Martynka urodziła się w kwietniu 2003 roku. Tuż przed porodem badanie na porodówce wykazało zwolnienie akcji serca płodu. Lekarka dyżurna zorientowała się, że płód jest niedotleniony. Zdecydowała, że trzeba wykonać cesarskie cięcie. Ale Danuta J., kierowniczka dyżuru położniczo-ginekologicznego, przeprowadziła poród siłami natury.
To był błąd. Dziewczynka urodziła się sparaliżowana, nie słyszała, nie widziała. Rodzice odżywiali ją przez sondę. Lekarze od początku nie rokowali żadnych nadziei na poprawę. Jesienią tego roku Martynka zmarła. Miała 6 lat.

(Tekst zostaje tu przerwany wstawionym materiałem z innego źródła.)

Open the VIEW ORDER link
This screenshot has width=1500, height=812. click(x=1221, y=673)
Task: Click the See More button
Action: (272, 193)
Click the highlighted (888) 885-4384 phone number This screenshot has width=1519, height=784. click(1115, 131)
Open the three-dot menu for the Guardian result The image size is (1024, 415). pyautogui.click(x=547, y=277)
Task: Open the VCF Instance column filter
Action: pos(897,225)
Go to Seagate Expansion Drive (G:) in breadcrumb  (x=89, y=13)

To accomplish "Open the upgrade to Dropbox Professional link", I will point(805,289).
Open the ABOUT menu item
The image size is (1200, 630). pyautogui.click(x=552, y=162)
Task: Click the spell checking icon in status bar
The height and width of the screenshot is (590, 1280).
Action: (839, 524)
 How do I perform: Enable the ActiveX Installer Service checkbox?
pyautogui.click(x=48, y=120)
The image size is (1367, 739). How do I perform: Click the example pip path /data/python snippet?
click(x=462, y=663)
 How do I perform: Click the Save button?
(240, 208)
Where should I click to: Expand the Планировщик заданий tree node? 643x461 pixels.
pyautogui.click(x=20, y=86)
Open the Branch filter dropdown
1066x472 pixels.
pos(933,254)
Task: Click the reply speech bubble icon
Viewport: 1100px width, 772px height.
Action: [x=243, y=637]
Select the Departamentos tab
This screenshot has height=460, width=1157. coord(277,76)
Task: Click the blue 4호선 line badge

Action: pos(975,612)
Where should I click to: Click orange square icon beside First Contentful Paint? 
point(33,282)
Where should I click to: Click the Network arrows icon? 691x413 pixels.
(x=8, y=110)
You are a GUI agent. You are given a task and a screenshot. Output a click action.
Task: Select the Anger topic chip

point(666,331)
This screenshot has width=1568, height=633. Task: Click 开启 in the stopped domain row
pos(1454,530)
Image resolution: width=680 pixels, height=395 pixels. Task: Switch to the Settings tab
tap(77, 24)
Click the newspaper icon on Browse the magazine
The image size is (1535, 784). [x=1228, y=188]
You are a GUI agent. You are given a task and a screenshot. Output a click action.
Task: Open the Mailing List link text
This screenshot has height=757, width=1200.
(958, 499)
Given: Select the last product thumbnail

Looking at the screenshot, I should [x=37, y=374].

Mimo to, rodzice Martynki - jeszcze za jej życia - wystąpili przeciwko szpitalowi na drogę cywilną. Domagali się zadośćuczynienia za krzywdę oraz comiesięcznej renty dla dziecka. Proces ruszył przed dwoma laty.
- Mamy poczucie ogromnej krzywdy - mówiła na pierwszej rozprawie ze łzami w oczach matka czteroletniej wówczas dziewczynki.
650 tys. złotych to jedna z najwyższych kwot, które Sąd Okręgowy w Lublinie zasądził za błąd lekarski od szpitala. Wyrok, który zapadł w tym tygodniu nie jest prawomocny. Szpital i jego ubezpieczyciel mogą się od niego odwołać.